Dr. Tilahun Abebe


Dr. Tilahun Abebe

Office - MSH 191

Research Lab - MSH 108

(319) 273-7151

Dr. Tilahun Abebe


  • Ph.D. 2001 (Cellular & Molecular Plant Science), Oklahoma State University, Stillwater, Oklahoma.
  • M.Phil. 1990 (Plant Physiology), University of Wales, Bangor, UK.
  • B.S. 1985 (Biology), Asmara University, Asmara, Ethiopia.
Teaching Interests

Genetics, Plant Biotechnology, Genomics & Proteomics, Advanced Cellular & Molecular Biology, Life: Continuity & Change (Lab)

Research Interests

My research focuses on improving resistance of cereals to drought and fungal diseases. Two major research projects are in progress in my lab:

1) Response of the reproductive structures of cereals to drought stress. The reproductive stage of plants is the most sensitive to drought stress. The research in my lab tries to understand how the reproductive stage of cereals responds to drought using barley as a model. The cereal inflorescence (spike) contains many spikelets (florets) that are surrounded by a husk (composed of leaf-like photosynthetic structures known as lemma and palea). The husk protects the developing seed from pathogens and insects. In addition, the husk is photosynthetically active and supplies the developing seed with assimilates (Abebe et al., 2004; Crop Science 44: 942-950). The husk and the awn are drought tolerant. They can supply the developing seed with assimilates during water deficit when most leaves wilt. Understanding how the reproductive structures respond to drought can offer valuable information on how we can improve yield when available water is limiting at the flowering and grain filling stages.
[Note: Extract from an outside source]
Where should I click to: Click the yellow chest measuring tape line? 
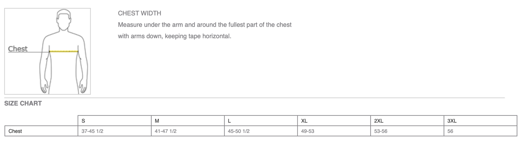(x=64, y=51)
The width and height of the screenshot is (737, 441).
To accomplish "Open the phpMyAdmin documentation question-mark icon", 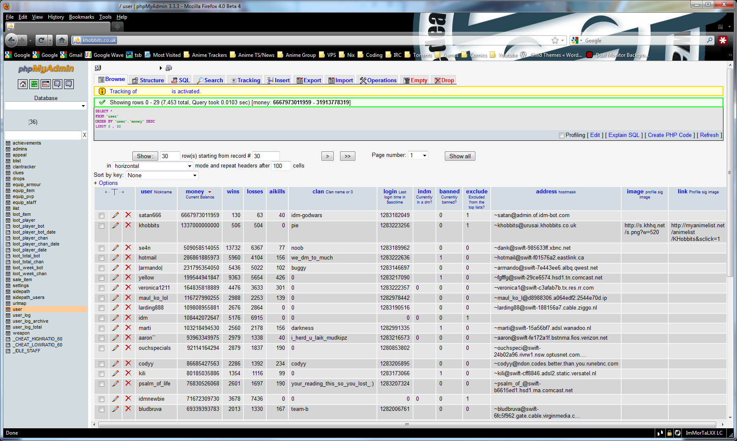I will (x=57, y=84).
We use functional genomics to analyze gene expression at the transcriptome and proteome level in the spike of drought-stressed barley.
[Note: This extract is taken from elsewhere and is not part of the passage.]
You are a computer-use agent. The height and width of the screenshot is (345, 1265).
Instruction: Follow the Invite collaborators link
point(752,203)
2) Enhancing resistance of barley to Fusarium head blight (FHB) or scab disease through genetic engineering. The devastating scab disease of cereals is caused by the fungus Fusarium graminearum. The disease is responsible for huge economic losses to growers in the northern mid-west of the United States. Scab-infected kernels are shriveled and accumulate mycotoxins, such as deoxynevalenol (DON) making them unusable for malting and animal feed. There is no genetic resistance to scab in barley and fungicide treatments are not effective. One alternative strategy to fight the disease is engineering barley with anti-Fusarium genes. To infect the seed, the pathogen must cross the husk and the seed coat (epicarp). Expression of Fusarium resistant genes at the infection route has a great potential to reduce infection. We use a tissue-specific Lem2promoter (Abebe et al., 2006) to target expression of anti-Fusarium genes in the husk and the epicarp of barley.